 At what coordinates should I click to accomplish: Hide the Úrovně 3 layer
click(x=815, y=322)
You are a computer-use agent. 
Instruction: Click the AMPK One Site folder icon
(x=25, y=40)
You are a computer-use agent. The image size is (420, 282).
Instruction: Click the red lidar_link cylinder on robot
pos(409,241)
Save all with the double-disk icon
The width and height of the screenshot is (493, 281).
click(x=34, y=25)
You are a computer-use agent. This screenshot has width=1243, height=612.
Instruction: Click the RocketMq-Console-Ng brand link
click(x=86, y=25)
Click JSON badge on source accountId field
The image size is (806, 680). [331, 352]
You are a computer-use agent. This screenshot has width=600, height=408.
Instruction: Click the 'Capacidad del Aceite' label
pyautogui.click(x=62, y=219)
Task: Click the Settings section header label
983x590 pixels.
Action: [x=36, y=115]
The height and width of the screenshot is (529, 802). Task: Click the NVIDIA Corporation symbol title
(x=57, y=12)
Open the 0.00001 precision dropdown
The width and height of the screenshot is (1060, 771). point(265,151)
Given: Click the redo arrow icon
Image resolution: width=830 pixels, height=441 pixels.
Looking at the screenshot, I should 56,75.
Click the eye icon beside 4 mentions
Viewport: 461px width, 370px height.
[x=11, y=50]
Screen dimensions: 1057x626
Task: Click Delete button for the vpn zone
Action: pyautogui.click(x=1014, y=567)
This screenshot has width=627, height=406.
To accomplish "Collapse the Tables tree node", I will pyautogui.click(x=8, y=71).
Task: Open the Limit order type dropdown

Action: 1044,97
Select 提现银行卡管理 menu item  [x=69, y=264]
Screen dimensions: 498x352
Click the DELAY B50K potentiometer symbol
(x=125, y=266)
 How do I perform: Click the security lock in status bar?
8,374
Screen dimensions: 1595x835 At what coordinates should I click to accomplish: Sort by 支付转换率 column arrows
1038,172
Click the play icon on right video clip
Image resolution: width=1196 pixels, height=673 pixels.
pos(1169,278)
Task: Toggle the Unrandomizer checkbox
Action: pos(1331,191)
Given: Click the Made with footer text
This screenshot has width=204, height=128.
===============
◆ **YOUR OBJECTIVE**:
Rewrite all of the data above, replacing each occurrence of "computer-use agent" with "GUI agent" and leaving every other character unchanged.

◆ **THE COMPLETED TASK**:
 At what coordinates should I click to accomplish: Hide the Úrovně 3 layer
click(x=815, y=322)
You are a GUI agent. 
Instruction: Click the AMPK One Site folder icon
(x=25, y=40)
You are a GUI agent. The image size is (420, 282).
Instruction: Click the red lidar_link cylinder on robot
pos(409,241)
Save all with the double-disk icon
The width and height of the screenshot is (493, 281).
click(x=34, y=25)
You are a GUI agent. This screenshot has width=1243, height=612.
Instruction: Click the RocketMq-Console-Ng brand link
click(x=86, y=25)
Click JSON badge on source accountId field
The image size is (806, 680). [331, 352]
You are a GUI agent. This screenshot has width=600, height=408.
Instruction: Click the 'Capacidad del Aceite' label
pyautogui.click(x=62, y=219)
Task: Click the Settings section header label
983x590 pixels.
Action: [x=36, y=115]
The height and width of the screenshot is (529, 802). Task: Click the NVIDIA Corporation symbol title
(x=57, y=12)
Open the 0.00001 precision dropdown
The width and height of the screenshot is (1060, 771). point(265,151)
Given: Click the redo arrow icon
Image resolution: width=830 pixels, height=441 pixels.
Looking at the screenshot, I should 56,75.
Click the eye icon beside 4 mentions
Viewport: 461px width, 370px height.
[x=11, y=50]
Screen dimensions: 1057x626
Task: Click Delete button for the vpn zone
Action: pyautogui.click(x=1014, y=567)
This screenshot has width=627, height=406.
To accomplish "Collapse the Tables tree node", I will pyautogui.click(x=8, y=71).
Task: Open the Limit order type dropdown

Action: 1044,97
Select 提现银行卡管理 menu item  [x=69, y=264]
Screen dimensions: 498x352
Click the DELAY B50K potentiometer symbol
(x=125, y=266)
 How do I perform: Click the security lock in status bar?
8,374
Screen dimensions: 1595x835 At what coordinates should I click to accomplish: Sort by 支付转换率 column arrows
1038,172
Click the play icon on right video clip
Image resolution: width=1196 pixels, height=673 pixels.
pos(1169,278)
Task: Toggle the Unrandomizer checkbox
Action: pos(1331,191)
Given: Click the Made with footer text
This screenshot has width=204, height=128.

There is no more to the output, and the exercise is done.